Torna a Roma uno degli omaggi più intensi e più apprezzati dedicati alla celebre pittrice messicana. Il 10 dicembre, il Teatro Trastevere accoglierà la ripresa di “Tremendamente Frida”, scritto e diretto da Ilaria Rezzi e interpretato da Maria Grazia Adamo.

Più che una semplice rappresentazione, lo spettacolo si configura come una vera esperienza di trasfigurazione. Grazie a una regia essenziale, priva di orpelli e totalmente votata alla potenza del gesto e della parola, il pubblico viene trasportato immediatamente dentro la Casa Azul, tra le mura in cui Frida trasformava il dolore in arte. Il testo, caratterizzato da una drammaturgia meticolosa al punto da essere stato proposto anche nelle scuole, conduce lo spettatore in un viaggio emotivo che alterna lacerazioni profonde a brevi momenti di quiete apparente: un vortice che rispecchia fedelmente il mondo interiore della Kahlo.

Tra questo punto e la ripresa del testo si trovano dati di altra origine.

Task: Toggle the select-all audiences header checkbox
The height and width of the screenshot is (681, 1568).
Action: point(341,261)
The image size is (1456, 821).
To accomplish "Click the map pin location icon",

Il cuore pulsante dello spettacolo è la straordinaria interpretazione di Maria Grazia Adamo. Sul palco non si limita a impersonare Frida: la incarna. L’impressionante somiglianza fisica è solo la superficie di un lavoro attoriale che colpisce per intensità, rigore e presenza scenica. La sua fisicità, consapevolmente claudicante, e la voce, capace di oscillare dal graffiante al suadente, dal roco all’imperioso, restituiscono l’anima ribelle, passionale e tormentata di una donna che ha trasformato ogni ferita in un pigmento.

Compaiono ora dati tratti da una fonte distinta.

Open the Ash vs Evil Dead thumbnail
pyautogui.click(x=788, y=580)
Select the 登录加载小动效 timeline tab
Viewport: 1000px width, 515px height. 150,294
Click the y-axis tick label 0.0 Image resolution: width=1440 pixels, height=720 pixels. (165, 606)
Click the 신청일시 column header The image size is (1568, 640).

La scelta di riproporre lo spettacolo proprio a dicembre non è casuale: richiama il dicembre del 1933, quando Frida tornò in Messico per ritrovare le sue radici. Questo ritorno simbolico diventa, sul palcoscenico, un Natale interiore fatto di identità, resilienza e autenticità. Lo spettatore viene condotto in un gioco teatrale immersivo, nel quale il confine tra vita reale e rappresentazione diventa sottilissimo, quasi impercettibile.

Con “Tremendamente Frida”, Roma si prepara ad accogliere un nuovo viaggio nel cuore di una delle artiste più iconiche del Novecento, lasciando che la sua voce "ancora una volta" risuoni forte, viva, tremendamente umana.